Вместе с бабушкой Анна поднялась в спальню, где их ждала ночная сиделка. Спальня Эвелин почти не изменилась со времени детства Анны — такая же уютная и простая, с горящим камином. О роскоши говорила только просторная кровать — фамильная принадлежность старинного дома. Сиделка принялась помогать Эвелин готовиться ко сну. Анна хотела уйти, но Эвелин остановила внучку.
— Не уходи, дитя мое. Побудь со мной. Мне так приятно, что ты здесь.
Анна почувствовала, как комок подступил к горлу. Эти теплые слова были столь необычны для Эвелин. Анна послушно села на край постели, наблюдая за тем, как сиделка расстегивает молнию на вечернем платье Эвелин.
— Спасибо, что рассказала мне о человеке со шрамом. Могу представить, какое это было потрясение для тебя, бабушка.
— Ты никогда не знала своего деда, — сказала Эвелин, продевая руки сквозь узкие рукава шелковой ночной рубашки. Ее плечи не выдавали возраста, и кожа по-прежнему оставалась гладкой, словно слоновая кость. — Может быть, не стоит называть этого человека твоим дедом?
— Нет, уж лучше зови.
— Мне было бы неприятно, если у тебя сложится впечатление, что Дэвид не имел никаких положительных качеств.
— Я так не думаю. Ты ведь его любила. И Кандида тоже испытывала к нему самые нежные чувства. Он, должно быть, обладал каким-то очарованием.
— Он был просто соткан из чар, — тяжело вздохнула Эвелин, — и отличался какой-то особой красотой. Такой высокий, сильный. Он был похож в молодости на крестоносна. О его слабостях трудно было догадаться…
Пальцы молчаливой и исполнительной сиделки завернули рукав ночной рубашки на тонкой руке Эвелин, а затем принялись нащупывать пульс. Анна увидела, как на шее у бабушки пульсирует голубая жилка, и подумала о том времени, когда Эвелин была молодой и красивой и была способна свести с ума не одного мужчину.

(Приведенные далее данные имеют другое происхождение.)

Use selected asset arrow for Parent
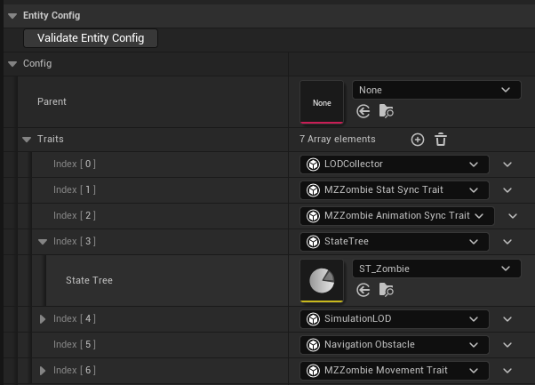The width and height of the screenshot is (535, 385). click(x=363, y=111)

— Твой Филипп, — начала старая женщина, глядя на Анну, — тоже очень красив и обладает каким-то магнетизмом. Я понимаю, почему ты так любишь его.

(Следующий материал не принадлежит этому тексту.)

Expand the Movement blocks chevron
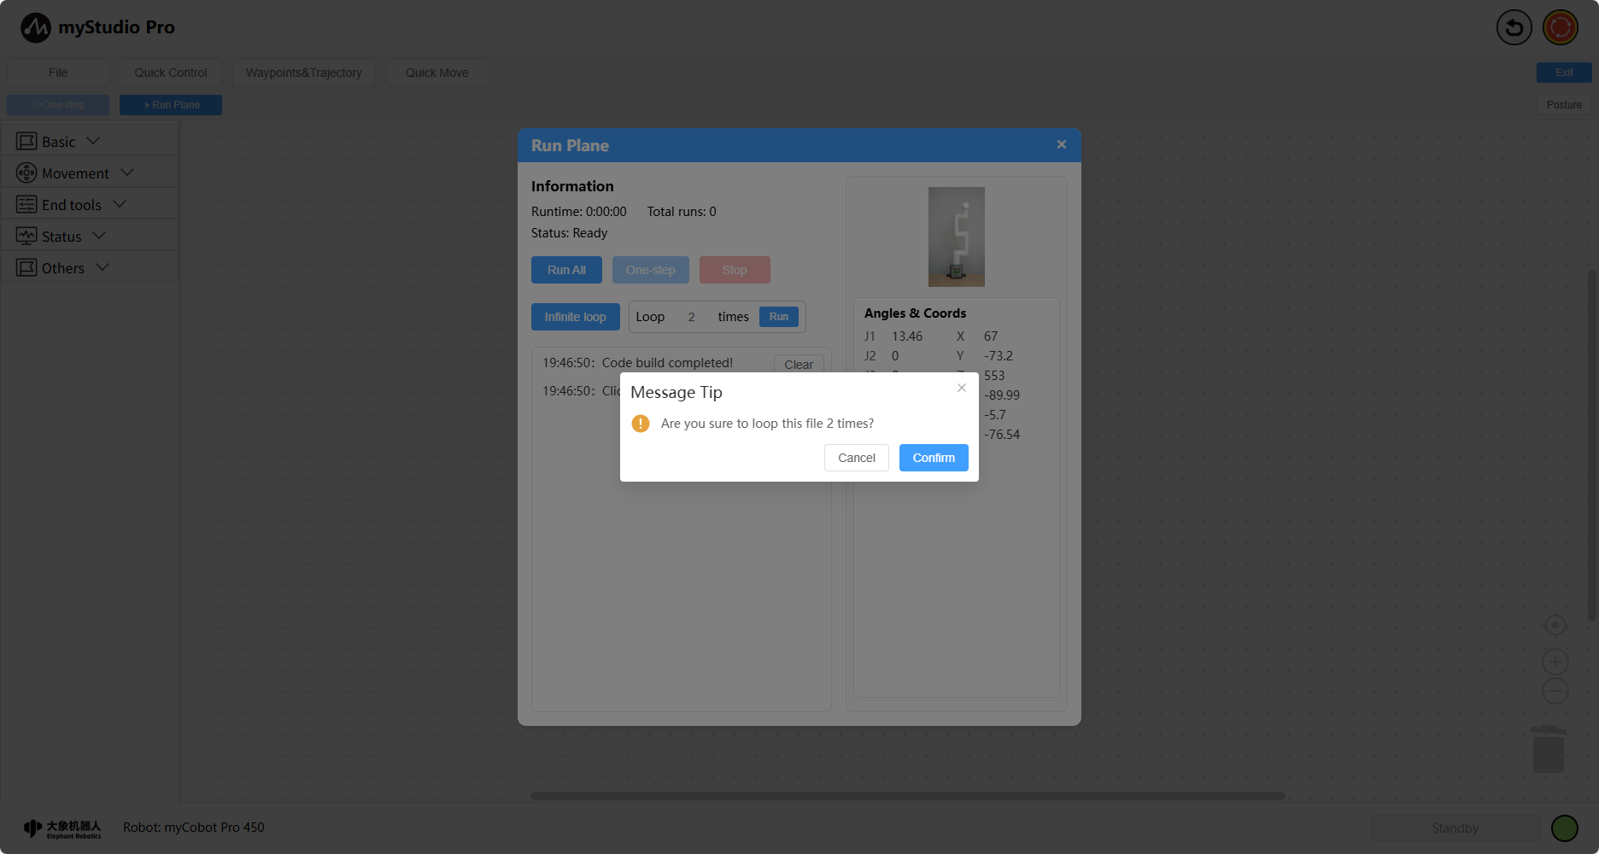 [127, 173]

Анна почувствовала, как кровь прилила к щекам.
— Неужели это так заметно?
— Я знала тебя еще ребенком. Трудно представить себе, чтобы женщина твоего возраста не потеряла рассудка от такого мужчины, как Филипп.
— Надеюсь, я выгляжу не очень глупо?
— Это он купил тебе бриллианты?
— Да. — Анна слегка коснулась платиновой цепочки на груди.
— Королевский подарок. Платина и бриллианты. Он, видно, специально выбрал самые дорогие материалы на земле.
— Но я не знаю, любит ли он меня, бабушка. И полюбит ли когда-нибудь.
— Не это беспокоит меня в Филиппе.
— А что же?
— Не знаю.
Сиделка между тем послушала пульс и достала тонометр.
— У вас немного поднялось давление, миссис Годболд. Я думаю, что вы переутомились сегодня. Вам надо быть осторожнее.